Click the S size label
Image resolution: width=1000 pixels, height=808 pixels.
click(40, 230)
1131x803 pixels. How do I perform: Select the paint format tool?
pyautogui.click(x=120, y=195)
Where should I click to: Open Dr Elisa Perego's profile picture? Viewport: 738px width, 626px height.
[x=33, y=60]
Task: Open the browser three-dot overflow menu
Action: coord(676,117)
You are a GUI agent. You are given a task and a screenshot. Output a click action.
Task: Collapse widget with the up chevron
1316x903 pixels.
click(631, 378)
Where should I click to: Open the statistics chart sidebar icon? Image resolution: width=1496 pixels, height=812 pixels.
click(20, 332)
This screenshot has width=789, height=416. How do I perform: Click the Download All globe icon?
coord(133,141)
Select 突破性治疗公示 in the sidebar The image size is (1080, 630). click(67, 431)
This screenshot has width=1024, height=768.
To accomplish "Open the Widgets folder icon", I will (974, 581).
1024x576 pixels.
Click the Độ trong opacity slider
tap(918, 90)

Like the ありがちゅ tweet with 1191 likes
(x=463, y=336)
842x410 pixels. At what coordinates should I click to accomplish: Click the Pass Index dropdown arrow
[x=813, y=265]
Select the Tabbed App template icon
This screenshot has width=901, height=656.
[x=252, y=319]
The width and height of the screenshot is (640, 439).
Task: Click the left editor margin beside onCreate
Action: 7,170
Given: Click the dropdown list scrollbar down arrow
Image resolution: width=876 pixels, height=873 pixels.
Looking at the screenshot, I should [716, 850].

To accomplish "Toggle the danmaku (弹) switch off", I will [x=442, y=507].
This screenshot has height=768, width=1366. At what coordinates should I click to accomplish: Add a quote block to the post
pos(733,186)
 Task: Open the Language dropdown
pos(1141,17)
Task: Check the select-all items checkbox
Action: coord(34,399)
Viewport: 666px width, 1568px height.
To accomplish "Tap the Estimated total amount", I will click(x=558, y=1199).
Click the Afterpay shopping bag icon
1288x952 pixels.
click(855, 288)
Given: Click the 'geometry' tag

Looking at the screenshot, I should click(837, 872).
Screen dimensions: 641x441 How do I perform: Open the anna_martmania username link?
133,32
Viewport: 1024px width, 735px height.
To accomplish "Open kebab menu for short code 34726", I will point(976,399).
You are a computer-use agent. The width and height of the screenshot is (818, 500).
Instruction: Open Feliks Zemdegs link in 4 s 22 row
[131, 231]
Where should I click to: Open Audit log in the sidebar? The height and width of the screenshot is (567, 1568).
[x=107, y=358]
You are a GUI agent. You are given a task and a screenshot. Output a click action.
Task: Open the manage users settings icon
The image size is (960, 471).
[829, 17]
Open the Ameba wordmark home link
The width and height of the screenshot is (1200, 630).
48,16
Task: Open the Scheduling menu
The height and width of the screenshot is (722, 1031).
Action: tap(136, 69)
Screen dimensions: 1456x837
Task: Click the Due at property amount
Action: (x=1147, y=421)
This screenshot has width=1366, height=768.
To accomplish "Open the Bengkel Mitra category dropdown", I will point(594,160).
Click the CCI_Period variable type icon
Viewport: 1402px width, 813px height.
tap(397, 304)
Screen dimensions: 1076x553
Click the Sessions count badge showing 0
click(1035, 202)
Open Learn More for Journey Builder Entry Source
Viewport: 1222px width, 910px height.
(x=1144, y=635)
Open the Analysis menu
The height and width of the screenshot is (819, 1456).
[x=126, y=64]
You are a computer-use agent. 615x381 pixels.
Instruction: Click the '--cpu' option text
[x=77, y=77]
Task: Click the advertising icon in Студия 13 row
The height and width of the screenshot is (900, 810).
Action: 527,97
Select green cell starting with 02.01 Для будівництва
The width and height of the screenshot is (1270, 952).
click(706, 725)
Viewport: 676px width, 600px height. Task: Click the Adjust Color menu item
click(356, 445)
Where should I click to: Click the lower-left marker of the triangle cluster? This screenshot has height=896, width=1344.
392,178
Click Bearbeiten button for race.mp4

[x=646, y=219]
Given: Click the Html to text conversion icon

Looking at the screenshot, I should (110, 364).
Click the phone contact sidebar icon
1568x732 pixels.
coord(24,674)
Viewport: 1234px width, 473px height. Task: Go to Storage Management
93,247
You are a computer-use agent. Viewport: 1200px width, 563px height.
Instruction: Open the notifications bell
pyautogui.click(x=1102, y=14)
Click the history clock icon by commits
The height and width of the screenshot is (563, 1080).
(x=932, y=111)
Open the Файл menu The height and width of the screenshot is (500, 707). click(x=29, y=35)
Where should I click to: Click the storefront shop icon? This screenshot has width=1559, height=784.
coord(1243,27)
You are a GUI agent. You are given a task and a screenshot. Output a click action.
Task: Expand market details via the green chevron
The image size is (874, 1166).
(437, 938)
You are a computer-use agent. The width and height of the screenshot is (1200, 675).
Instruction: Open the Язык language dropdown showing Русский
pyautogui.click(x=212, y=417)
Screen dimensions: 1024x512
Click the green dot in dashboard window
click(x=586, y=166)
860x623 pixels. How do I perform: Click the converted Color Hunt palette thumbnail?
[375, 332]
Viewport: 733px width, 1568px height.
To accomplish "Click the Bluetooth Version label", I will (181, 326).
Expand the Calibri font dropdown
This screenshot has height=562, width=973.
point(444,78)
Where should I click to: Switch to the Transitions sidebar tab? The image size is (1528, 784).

■ What you are asked to do ■
A verbatim transcription of all the entries above is required.

■ Answer for this exercise ■
Click the S size label
Image resolution: width=1000 pixels, height=808 pixels.
click(40, 230)
1131x803 pixels. How do I perform: Select the paint format tool?
pyautogui.click(x=120, y=195)
Where should I click to: Open Dr Elisa Perego's profile picture? Viewport: 738px width, 626px height.
[x=33, y=60]
Task: Open the browser three-dot overflow menu
Action: coord(676,117)
You are a GUI agent. You are given a task and a screenshot. Output a click action.
Task: Collapse widget with the up chevron
1316x903 pixels.
click(631, 378)
Where should I click to: Open the statistics chart sidebar icon? Image resolution: width=1496 pixels, height=812 pixels.
click(20, 332)
This screenshot has width=789, height=416. How do I perform: Click the Download All globe icon?
coord(133,141)
Select 突破性治疗公示 in the sidebar The image size is (1080, 630). click(67, 431)
This screenshot has width=1024, height=768.
To accomplish "Open the Widgets folder icon", I will (974, 581).
1024x576 pixels.
Click the Độ trong opacity slider
tap(918, 90)

Like the ありがちゅ tweet with 1191 likes
(x=463, y=336)
842x410 pixels. At what coordinates should I click to accomplish: Click the Pass Index dropdown arrow
[x=813, y=265]
Select the Tabbed App template icon
This screenshot has width=901, height=656.
[x=252, y=319]
The width and height of the screenshot is (640, 439).
Task: Click the left editor margin beside onCreate
Action: 7,170
Given: Click the dropdown list scrollbar down arrow
Image resolution: width=876 pixels, height=873 pixels.
Looking at the screenshot, I should [716, 850].

To accomplish "Toggle the danmaku (弹) switch off", I will [x=442, y=507].
This screenshot has height=768, width=1366. At what coordinates should I click to accomplish: Add a quote block to the post
pos(733,186)
 Task: Open the Language dropdown
pos(1141,17)
Task: Check the select-all items checkbox
Action: coord(34,399)
Viewport: 666px width, 1568px height.
To accomplish "Tap the Estimated total amount", I will click(x=558, y=1199).
Click the Afterpay shopping bag icon
1288x952 pixels.
click(855, 288)
Given: Click the 'geometry' tag

Looking at the screenshot, I should click(837, 872).
Screen dimensions: 641x441 How do I perform: Open the anna_martmania username link?
133,32
Viewport: 1024px width, 735px height.
To accomplish "Open kebab menu for short code 34726", I will point(976,399).
You are a computer-use agent. The width and height of the screenshot is (818, 500).
Instruction: Open Feliks Zemdegs link in 4 s 22 row
[131, 231]
Where should I click to: Open Audit log in the sidebar? The height and width of the screenshot is (567, 1568).
[x=107, y=358]
You are a GUI agent. You are given a task and a screenshot. Output a click action.
Task: Open the manage users settings icon
The image size is (960, 471).
[829, 17]
Open the Ameba wordmark home link
The width and height of the screenshot is (1200, 630).
48,16
Task: Open the Scheduling menu
The height and width of the screenshot is (722, 1031).
Action: tap(136, 69)
Screen dimensions: 1456x837
Task: Click the Due at property amount
Action: (x=1147, y=421)
This screenshot has width=1366, height=768.
To accomplish "Open the Bengkel Mitra category dropdown", I will point(594,160).
Click the CCI_Period variable type icon
Viewport: 1402px width, 813px height.
tap(397, 304)
Screen dimensions: 1076x553
Click the Sessions count badge showing 0
click(1035, 202)
Open Learn More for Journey Builder Entry Source
Viewport: 1222px width, 910px height.
(x=1144, y=635)
Open the Analysis menu
The height and width of the screenshot is (819, 1456).
[x=126, y=64]
You are a computer-use agent. 615x381 pixels.
Instruction: Click the '--cpu' option text
[x=77, y=77]
Task: Click the advertising icon in Студия 13 row
The height and width of the screenshot is (900, 810).
Action: 527,97
Select green cell starting with 02.01 Для будівництва
The width and height of the screenshot is (1270, 952).
click(706, 725)
Viewport: 676px width, 600px height. Task: Click the Adjust Color menu item
click(356, 445)
Where should I click to: Click the lower-left marker of the triangle cluster? This screenshot has height=896, width=1344.
392,178
Click Bearbeiten button for race.mp4

[x=646, y=219]
Given: Click the Html to text conversion icon

Looking at the screenshot, I should (110, 364).
Click the phone contact sidebar icon
1568x732 pixels.
coord(24,674)
Viewport: 1234px width, 473px height. Task: Go to Storage Management
93,247
You are a computer-use agent. Viewport: 1200px width, 563px height.
Instruction: Open the notifications bell
pyautogui.click(x=1102, y=14)
Click the history clock icon by commits
The height and width of the screenshot is (563, 1080).
(x=932, y=111)
Open the Файл menu The height and width of the screenshot is (500, 707). click(x=29, y=35)
Where should I click to: Click the storefront shop icon? This screenshot has width=1559, height=784.
coord(1243,27)
You are a GUI agent. You are given a task and a screenshot. Output a click action.
Task: Expand market details via the green chevron
The image size is (874, 1166).
(437, 938)
You are a computer-use agent. The width and height of the screenshot is (1200, 675).
Instruction: Open the Язык language dropdown showing Русский
pyautogui.click(x=212, y=417)
Screen dimensions: 1024x512
Click the green dot in dashboard window
click(x=586, y=166)
860x623 pixels. How do I perform: Click the converted Color Hunt palette thumbnail?
[375, 332]
Viewport: 733px width, 1568px height.
To accomplish "Click the Bluetooth Version label", I will (181, 326).
Expand the Calibri font dropdown
This screenshot has height=562, width=973.
point(444,78)
Where should I click to: Switch to the Transitions sidebar tab? The image size is (1528, 784).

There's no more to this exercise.